Coupled plastic strain- and stress-induced phase transformations and microstructure evolution in Fe-7%Mn alloy in dynamic rotational diamond anvil cell

TL;DR

This study investigates the complex phase transformations and microstructure evolution in Fe-7%Mn alloy under dynamic high-pressure and high-strain-rate conditions using a novel experimental setup, revealing new insights into strain- and stress-induced phase kinetics.

Contribution

It provides the first experimental analysis of coupled strain- and stress-induced phase transformations in Fe-Mn alloy under dynamic conditions, challenging existing theories.

Findings

Phase transformation initiates at different pressures under hydrostatic and plastic loading.
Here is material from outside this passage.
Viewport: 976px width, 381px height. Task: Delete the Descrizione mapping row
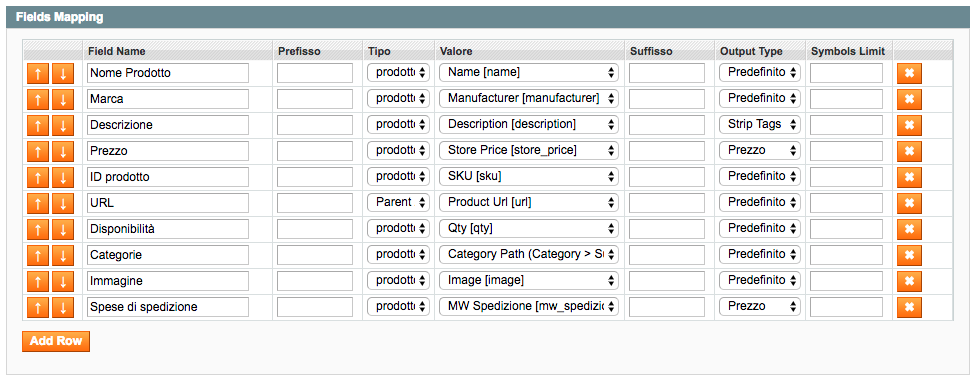(x=909, y=125)
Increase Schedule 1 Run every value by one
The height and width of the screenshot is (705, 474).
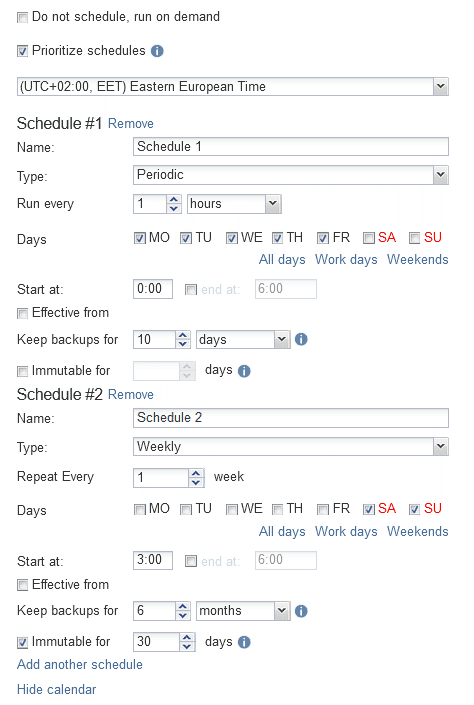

Strain rate influences phase volume fraction and transformation kinetics.

Microstructural parameters remain steady across various conditions.

Abstract

The first experiments in dynamic rotational diamond anvil cell (dRDAC) on severe plastic deformation (SPD) and BCC<->HCP phase transformation (PT) at pressure up to 27.6 GPa, rotation rates up to 1,500 RPM, and strain rates up to 2,094 /s are performed considering Fe-%7Mn alloy as an example. The BCC-HCP PT initiates at 11.4 GPa under hydrostatic loading while it is 3.2 GPa under plastic compression. Strong effect of plastic straining leads to unique kinetics with simultaneous direct and reverse PTs, not studied for any material. For quasi-static loading, parameters in the kinetics for the strain-induced direct-reverse PTs and stationary volume fraction versus pressure are found. During torsion with 1,000 and 1,500 RPM, volume fraction of the HCP phase does not change. After torsion stops, it increases by 30% within a few minutes after 1,000 RPM and HCP phase disappears after 1,500 RPM. These findings contradict general wisdom that strain-induced PTs occur only during straining, time is not a governing parameter, and kinetics is determined by plastic strain instead of time. Thus, nuclei of the HCP phase are generated during straining at high strain rate, but growth/disappearance occur under stresses at much longer time scales. Consequently, a new theory of combined strain- and stress-induced PTs is required. The following important rule is revealed: crystallite size of 30 nm, microstrain ~0.004, and dislocation density ~1.1 x $10^{15}$/$m^2$ in the HCP phase are steady during static compression and dynamic torsion, during and after the PT and after torsion. These parameters are independent of pressure, plastic strain tensor, its path, strain rates, and volume fraction of the HCP phase. Obtained results open fundamental research on combined strain- and stress-induced PTs and microstructure evolution under dynamic SPD and high pressure.